2> I'm scared that even if I win...I will still loose; because I'm the type of gambler who will risk betting 'all or nothing'/as opposed to betting 'small'.






2PM-5PM LIL SULLIVANT/PORTRAIT ART CLASS/ACKERMAN HEALTH CENTRE, VAUXHALL

3 PM My art class actually begins at 2 PM; then, lasts until 5 PM. However, as usual, I arrived there 'late'. Had to go and make a deposit at the bank in Streatham, first; as my current a/c. balance said, nil! I remember depositing £40.00.

When I arrived at class, there were 4 females; all older people...1 included the teacher herself/and, 3 others were students. I was the only male there. I didn't do any drawing, today, though; instead, I just sat and posed; whilst the others drew me.../or else, drew the teacher...I sat by her side. (At the same time, I read a book on Modigliani/and, stared at both his drawings/paintings being seen inside of it.)

I was meant to go to the teachers home, afterwards, to help her upload stuff; which she has great difficulties doing...being a stoke victim. However, she said, let's put that evening appointment off for today; and, phone her tomorrow...to which I agreed.

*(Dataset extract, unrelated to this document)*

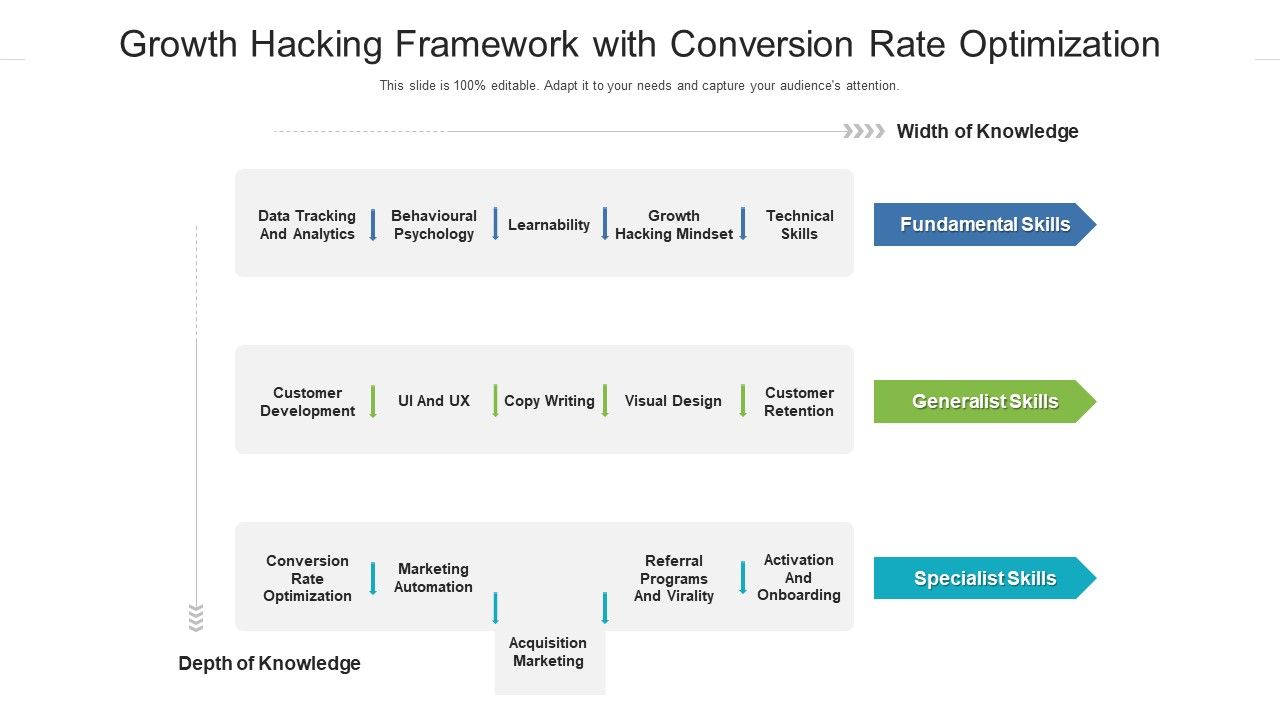Image resolution: width=1280 pixels, height=720 pixels.
Task: Select the UI And UX text
Action: 434,401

5 PM VISITED TATE BRITAIN GALLERY

http://www.tate.org.uk

I rode my bike over to Tate Britain Gallery -located just over Vauxhall Bridge- to go and draw. Only much to my surprise...when I entered the drawing room...there were 3 empty easels...; and, one table...with no pencils/rubbers/sharpeners...nothing?! All I saw there was just 1 sheet of paper...with one side already drawn on...so, I decided to use the empty side of this paper to go and draw on...using the pencil stored inside of my pocket. I drew a sculpture of 2 females/+ a young Jesus Christ. Soon, it was closing time...; thus, I left.

I felt very deeply disappointed, though; that they had either 'hidden' away the drawing papers/drawing equipment...or else, had closed it down altogether; as that was one of the main reason why I ever turned up there, and, regularly.

6:30 PM MISSED ANOTHER AIKIDO LESSON, YET,  AGAIN

I think, it's been 2 or 3 weeks now that I haven't been back to taking any Aikido lessons; plus, the last lesson I didn't even pay for, yet; so, I owe the teacher £10.00, at least; plus, another £10.00 to take the next lesson. That means, I will have to bring along £20.00; only because I'm so flat broke...I just didn't bother to go.

7 PM BROUGHT SOME JUNK FOOD: CHICKEN + CHIPS + BURGER/AND, ALSO, 1 CHIPS/TANGO DRINK FOR A TOTAL COMPLETE STRANGER WHO ASKED

As I rode my bike back home; at Tulse Hill I read a food advert which said, £1.49 for a big cheese burger; so, I went in there and asked them if they accept taking 'debit card' payments. The answer was, no; but, they did say there is a FREE cash machine...next door. Next door said the cash machine isn't working. However, next door to them was a FREE cash machine which worked; so, I withdrew £10.00.

I went back into the fast food shop, and, brought 2 pieces of chicken + fries/and, 1 x cheese burger. For a moment whilst waiting for my food to get ready...I stepped outside; and, a lady sitting down on some steps -(that place used to be Nat West bank way back in the old days)- said something to me; I didn't understand what...so, I asked her to repeat it. She said could I buy her some fries + a drink. I had 1 x £5.00 note left; so, I went back into the shop and ordered what she requested; when my order was ready...I came out of the shop...and, gave her the requested food/drink. She thanked me.

To tell you the truth, I wish I could be a lot more hard hearted towards strangers; but, I think, what happens inside of my head is...what if that were me...would I wish to be completely 'ignored'?! However, the reality of the situation is...number 1, I wouldn't ask a complete stranger to go and buy me anything; I don't remember doing that ever in my whole entire life; and, now, I'm aged 56+. And, number 2, even if I did ask her to go and buy me chips + drink...I don't think she would...because, either she ain't got enough money to be able to afford it/or, she just wouldn't be interested in helping me out at all! But, some weird reason...being brought up too well...to think that giving charity to others is good; therefore, 9 times out of 10...I will go and help a complete stranger out; although, I know for 100% sure that they would NOT help me out, if I were in the same place as them. Well, they do say that 'goodness is it's own reward'.